The World Health Organization (WHO) in the African Region has recently issued innovative new recommendations to enhance initiatives aimed at combating the increasing risk of sickle cell disease in the area.
The new technical documents are important for their comprehensive approach, providing detailed strategies and insights to help countries enhance the quality of care, increase treatment accessibility, and improve overall health results.
Despite notable advances in sickle cell disease treatment globally, including newborn screening, hydroxyurea therapy, gene therapy, improved management strategies and expanded immunization programmes that have reduced mortality rates in higher-income countries, significant challenges remain in ensuring equitable access to these treatments in low- and middle-income countries, particularly in the African region.
An estimated 240,000 children on the continent are born with sickle cell disease annually, up to 80% of whom will die from severe infections or acute chest syndrome before age five – the highest sickle cell disease-related childhood death rate worldwide.
“As we continue the fight against sickle cell disease, we are confident that this guidance for countries will serve as a valuable new addition to their toolkit, specifically because the guidance is tailored to the African reality, where a multi-faceted approach is key,” said Dr Benido Impouma, Director, Universal Health Coverage/Communicable & Noncommunicable Diseases Programme at WHO Africa.
The new WHO Africa guidance documents, entitled Guidance Framework for Sickle Cell Disease Management and Harmonized Guide for Sickle Cell Disease Management in Africa, provide countries with strategic guidance for policies, comprehensive care plans and advocacy efforts.
Together, these documents form the WHO SICKLE Package of Interventions for Sickle Cell Disease Management. The SICKLE package aims to provide a holistic and integrated approach to managing sickle cell disease, ensuring access to necessary interventions, promoting education and advocacy, enhancing the quality of care, and empowering patients and communities.
Developed with financial support from the Government of Monaco, and other partners, the package reflects a combination of the latest research, best practices and innovative approaches to sickle cell disease management, making them essential tools for healthcare providers, policymakers and advocates alike.

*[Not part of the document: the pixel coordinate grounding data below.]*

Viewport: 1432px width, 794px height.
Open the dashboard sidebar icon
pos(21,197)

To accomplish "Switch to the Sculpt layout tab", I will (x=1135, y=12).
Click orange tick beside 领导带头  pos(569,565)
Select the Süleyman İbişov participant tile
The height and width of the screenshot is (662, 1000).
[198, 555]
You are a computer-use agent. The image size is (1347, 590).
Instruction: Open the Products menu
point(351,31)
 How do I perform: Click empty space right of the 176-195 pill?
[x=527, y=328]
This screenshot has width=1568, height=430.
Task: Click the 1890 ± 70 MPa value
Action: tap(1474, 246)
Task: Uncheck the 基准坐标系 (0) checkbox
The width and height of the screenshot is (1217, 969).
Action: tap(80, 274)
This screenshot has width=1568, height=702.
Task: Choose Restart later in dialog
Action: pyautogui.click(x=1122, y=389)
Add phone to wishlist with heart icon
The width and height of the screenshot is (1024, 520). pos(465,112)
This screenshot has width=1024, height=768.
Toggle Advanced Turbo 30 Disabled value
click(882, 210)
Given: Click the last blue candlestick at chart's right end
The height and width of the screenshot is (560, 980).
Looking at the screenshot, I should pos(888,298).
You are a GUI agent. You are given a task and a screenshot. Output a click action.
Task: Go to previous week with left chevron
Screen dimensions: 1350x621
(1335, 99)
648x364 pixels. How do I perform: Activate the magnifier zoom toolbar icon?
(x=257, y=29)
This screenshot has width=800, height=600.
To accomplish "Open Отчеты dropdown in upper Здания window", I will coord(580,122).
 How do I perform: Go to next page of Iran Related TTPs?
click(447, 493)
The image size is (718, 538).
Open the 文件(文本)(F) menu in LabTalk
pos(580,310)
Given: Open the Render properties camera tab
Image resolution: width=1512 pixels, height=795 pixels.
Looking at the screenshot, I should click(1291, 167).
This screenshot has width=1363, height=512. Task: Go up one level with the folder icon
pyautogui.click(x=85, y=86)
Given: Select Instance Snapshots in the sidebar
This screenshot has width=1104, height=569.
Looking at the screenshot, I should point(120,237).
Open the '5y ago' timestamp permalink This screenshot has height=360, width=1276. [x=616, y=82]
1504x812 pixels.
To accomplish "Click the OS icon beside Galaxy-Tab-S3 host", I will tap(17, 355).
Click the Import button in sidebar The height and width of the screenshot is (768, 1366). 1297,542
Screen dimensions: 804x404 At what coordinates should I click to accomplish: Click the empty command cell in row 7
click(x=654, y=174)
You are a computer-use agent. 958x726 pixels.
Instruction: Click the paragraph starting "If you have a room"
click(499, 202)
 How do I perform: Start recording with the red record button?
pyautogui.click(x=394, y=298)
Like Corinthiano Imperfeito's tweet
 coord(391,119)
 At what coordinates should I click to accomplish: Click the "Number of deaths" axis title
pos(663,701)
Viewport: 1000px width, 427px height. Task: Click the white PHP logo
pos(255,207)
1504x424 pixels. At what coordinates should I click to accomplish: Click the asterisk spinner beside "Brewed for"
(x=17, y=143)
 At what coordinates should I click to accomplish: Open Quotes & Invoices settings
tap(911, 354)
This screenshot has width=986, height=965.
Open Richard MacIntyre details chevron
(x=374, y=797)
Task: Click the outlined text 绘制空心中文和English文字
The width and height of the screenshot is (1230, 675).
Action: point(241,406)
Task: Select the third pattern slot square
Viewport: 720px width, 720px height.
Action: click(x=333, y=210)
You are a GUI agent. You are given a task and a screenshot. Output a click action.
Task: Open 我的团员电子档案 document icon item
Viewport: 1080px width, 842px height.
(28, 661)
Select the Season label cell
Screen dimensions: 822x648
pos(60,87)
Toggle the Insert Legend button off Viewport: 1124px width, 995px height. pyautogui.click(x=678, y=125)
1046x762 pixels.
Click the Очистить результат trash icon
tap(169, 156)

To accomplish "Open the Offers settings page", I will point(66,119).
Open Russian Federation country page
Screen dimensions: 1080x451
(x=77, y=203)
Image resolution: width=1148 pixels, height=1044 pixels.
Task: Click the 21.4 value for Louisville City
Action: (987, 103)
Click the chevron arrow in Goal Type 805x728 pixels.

WHO Africa has been at the forefront of the fight against sickle cell disease since 2010, focusing its efforts on, among other things, disease interventions and their scale-up, and access to innovative treatment technologies and medicines.
Progress to date includes the adoption by several countries of accurate and inexpensive point-of-care screening, together with the use of Transcranial Doppler Ultrasound screening. The availability in 11 countries of hydroxyurea, a medication that is extremely effective in preventing episodes of pain, consequently reducing visits to health care centres, is also significant.
Despite the advances, major challenges persist. These range from limited healthcare infrastructure, lack of awareness and education inadequate access to comprehensive care, limited newborn screening, poor research and development, and restricted access to advanced treatments.